Breughel was not a cynic. Anyone can see the man painted inclusively. Everyone, everything counted. Today. What we can say is that the painter stayed true to the timeless myth as he knew it, ala Ovid's Metamorphoses. Ovid too, stays the course, doesn't stray from the essential story. For that matter, centuries and centuries later, Auden and Williams make the same decision. They work with what's been given.

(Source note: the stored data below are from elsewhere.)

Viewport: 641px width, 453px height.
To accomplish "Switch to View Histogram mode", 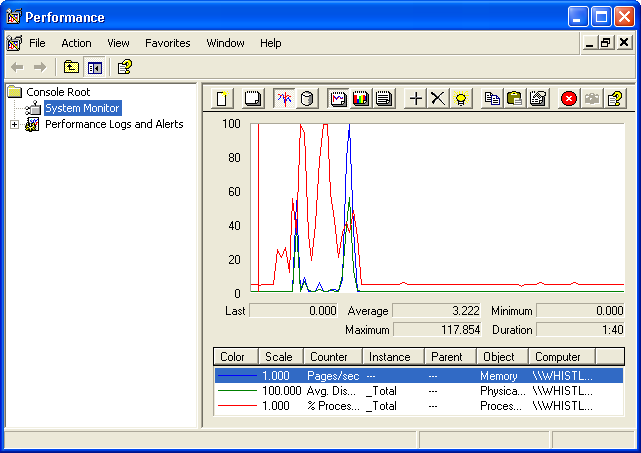I will click(x=361, y=98).
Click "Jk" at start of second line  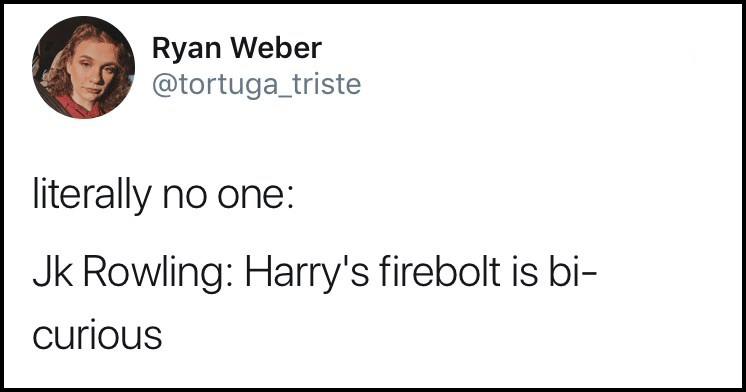pos(49,272)
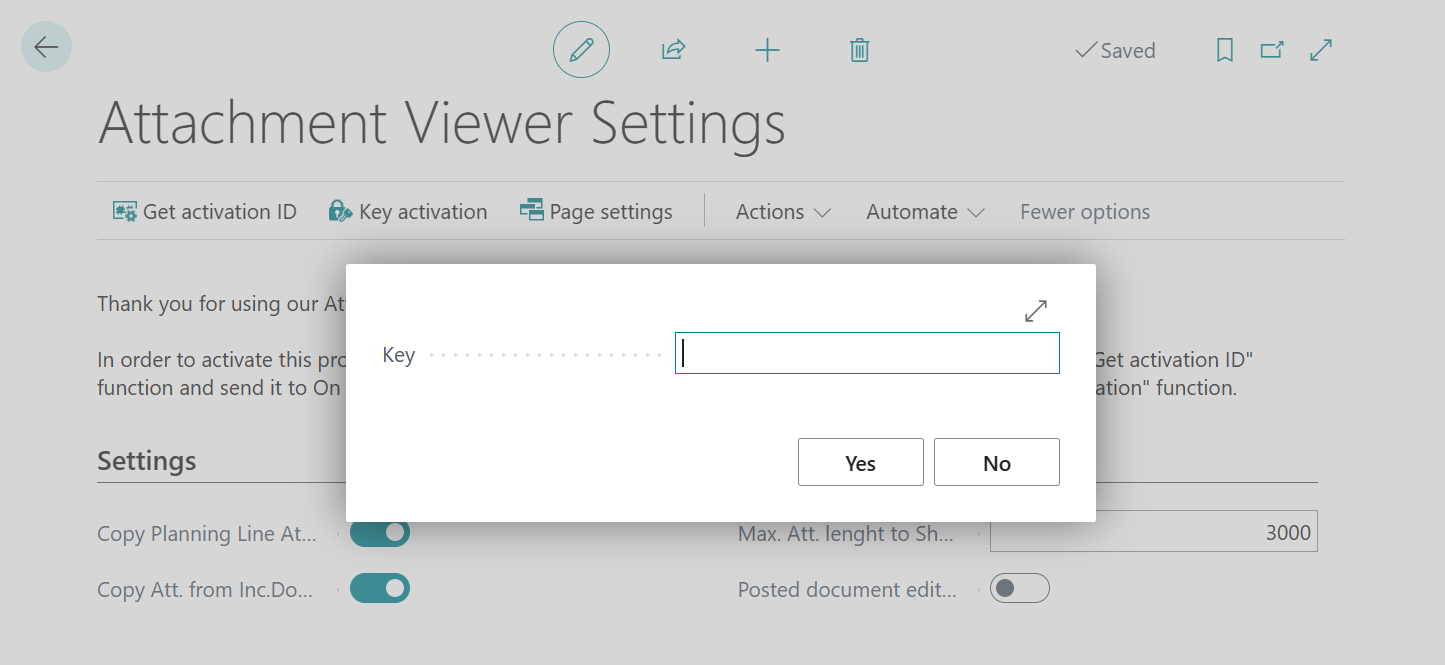Click the page-level expand arrows icon
The height and width of the screenshot is (665, 1445).
point(1321,50)
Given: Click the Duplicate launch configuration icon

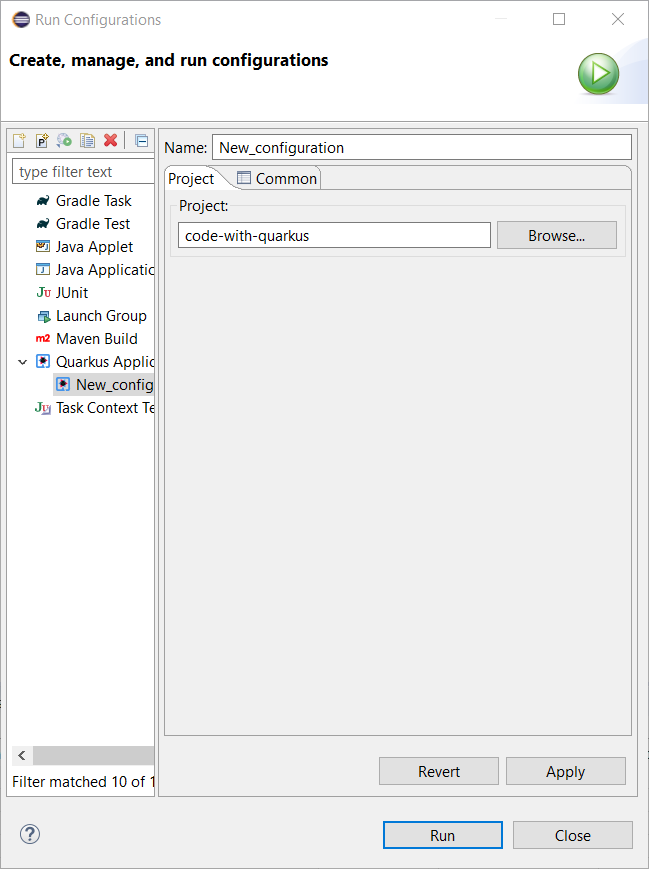Looking at the screenshot, I should (x=88, y=141).
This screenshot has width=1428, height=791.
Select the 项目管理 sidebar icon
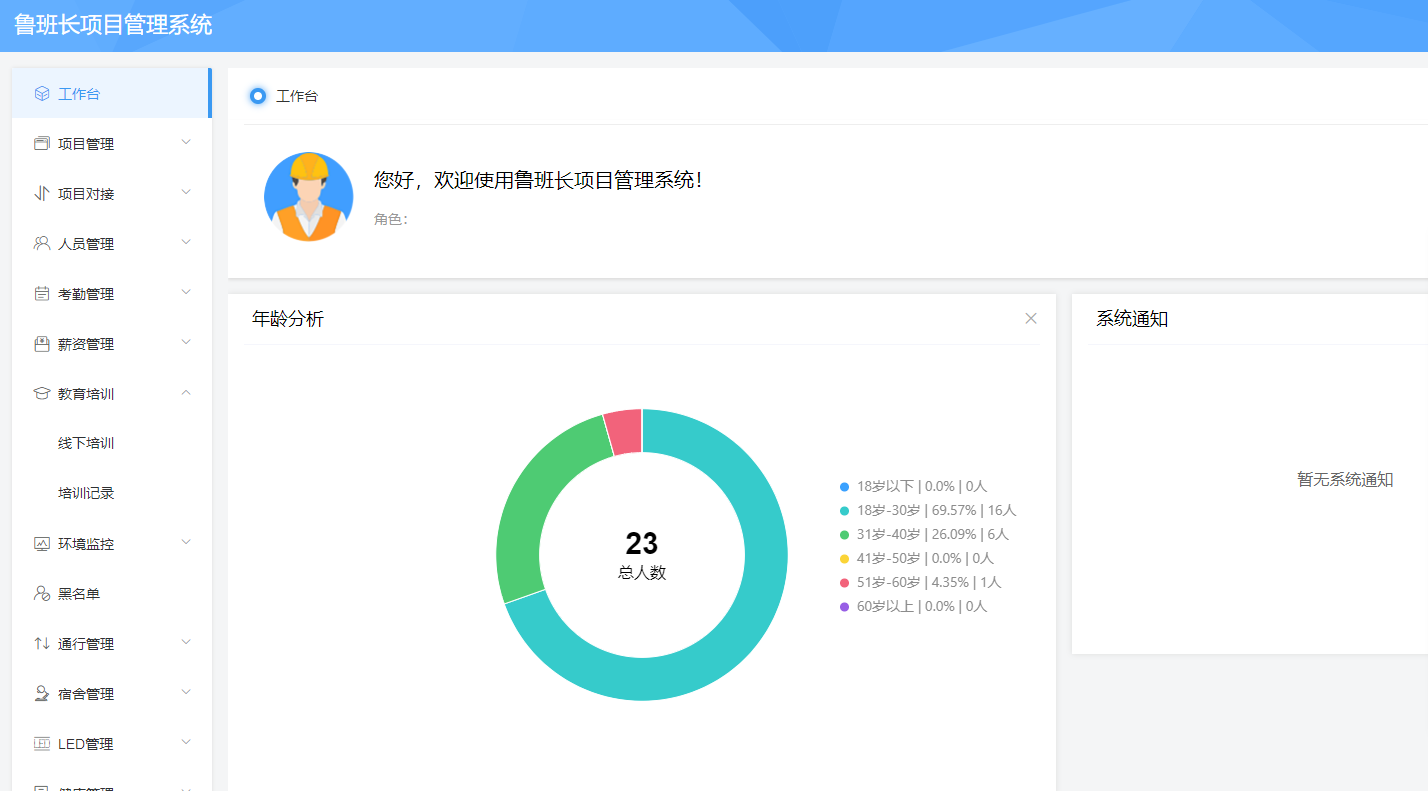point(41,142)
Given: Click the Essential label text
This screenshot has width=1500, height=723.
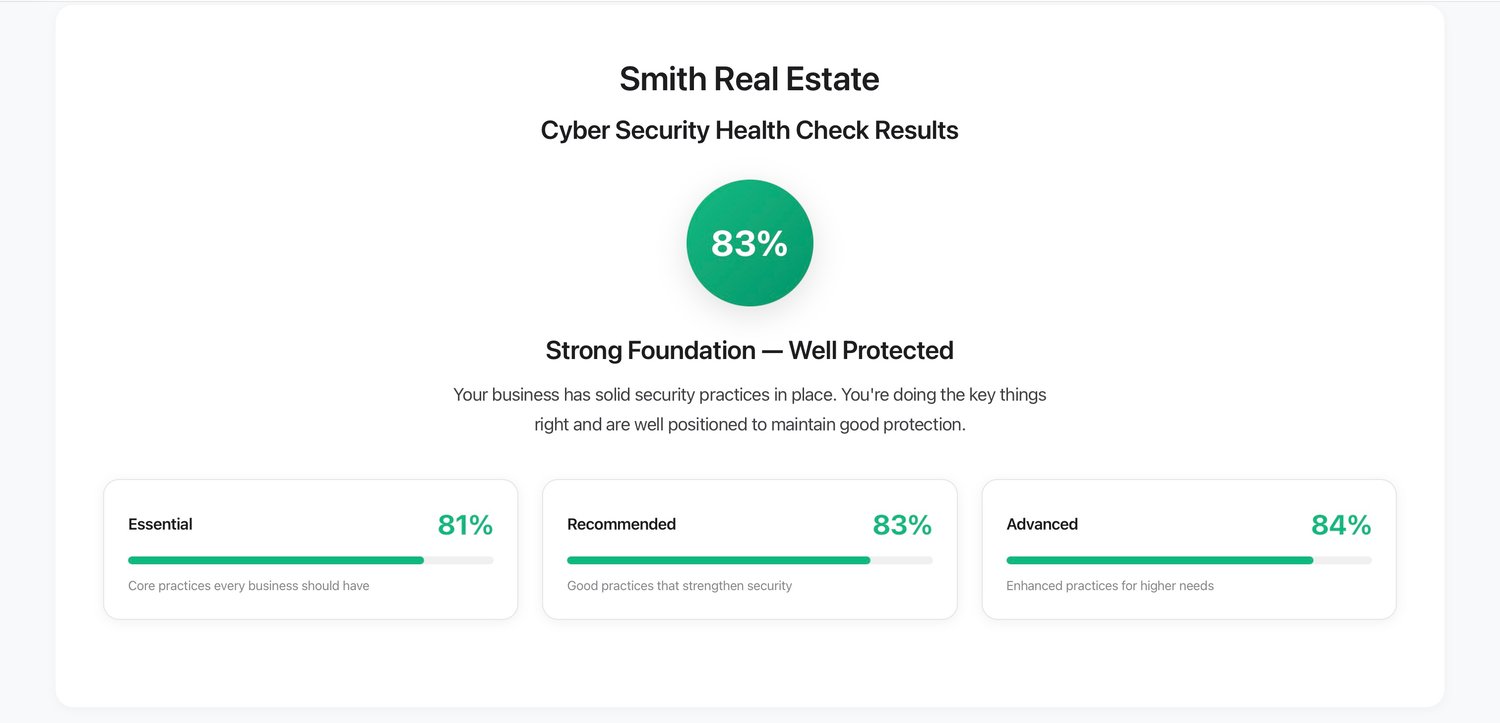Looking at the screenshot, I should point(160,524).
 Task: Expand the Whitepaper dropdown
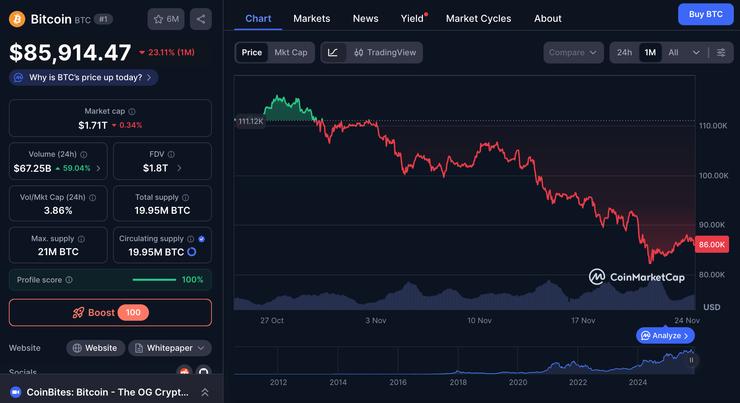169,348
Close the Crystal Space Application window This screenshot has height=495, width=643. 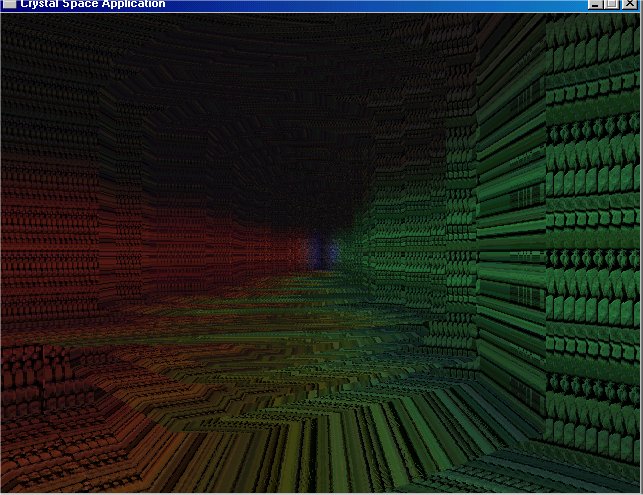pos(629,5)
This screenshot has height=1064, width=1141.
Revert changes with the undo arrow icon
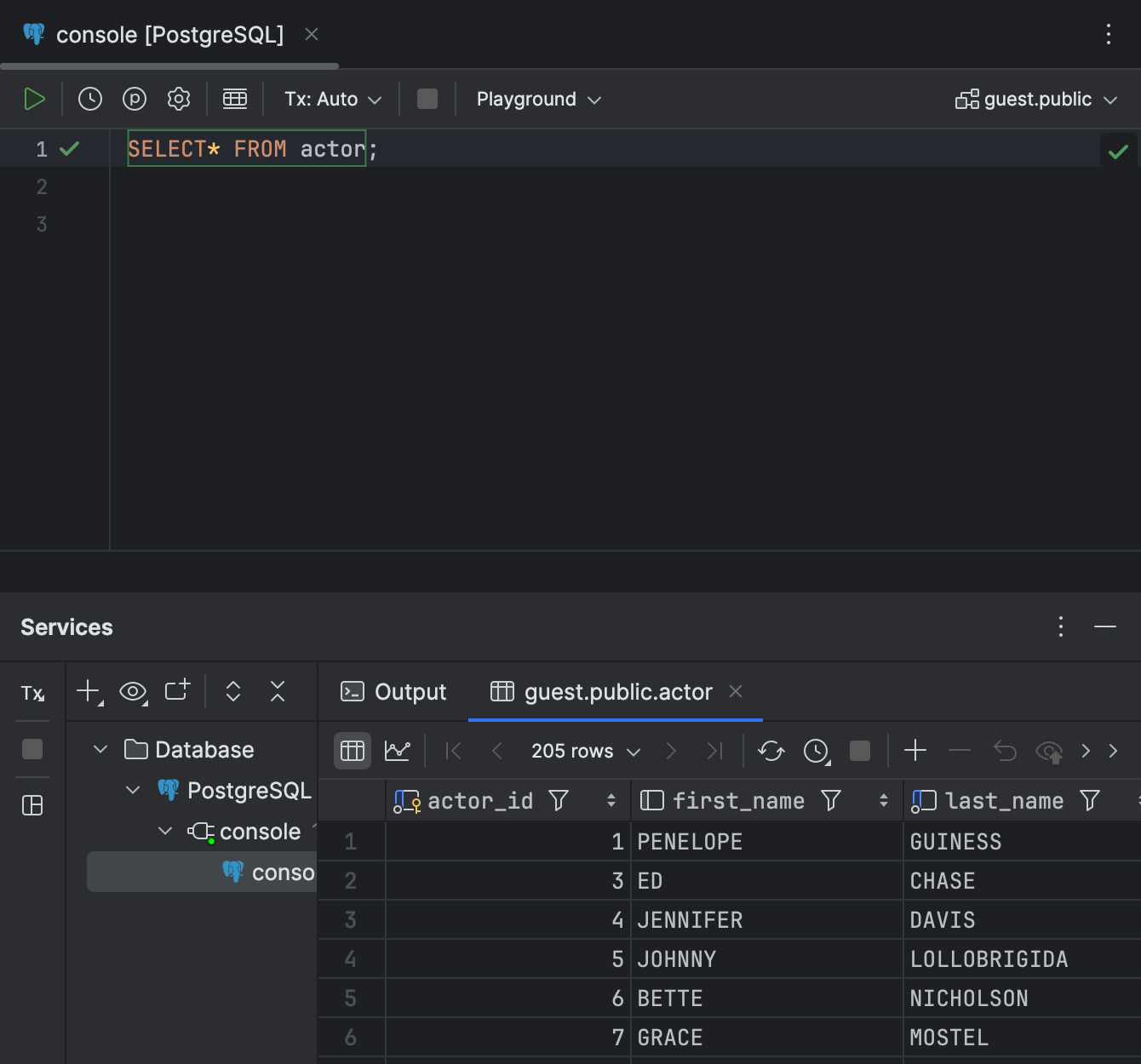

I have heard people, students in particular, wonder if Icarus swam to shore and spent a life avoiding crazy inventors like his father. He grew a beard, they say, and dropped out for a few years. Maybe he experienced sexual enlightenment with the farmer's daughter. Did he learn how to butcher lamb under the careful watch of the shepherd? These men, and few others, really understood forgiveness, patience and the power of staying. They knew Icarus——he went by the name Sky, kind of trendy in those days after the fall——they knew he would keep moving. But for now, they were happy to be his anchor, make sure he got fed. They nurtured him like they would any creature or plant, silently acknowledging his rate of growth, his nightmares, his fear of heights and water. They encouraged him to find his own way in the world, a world with different sorts of risks, the kind you read about in the paper or watch on the six o'clock news.
They never took it personally, either, when they came across his crazy journal entries, his sketches, his plans for escape.
Somewhere out there was Daedalus. Nobody talks about that.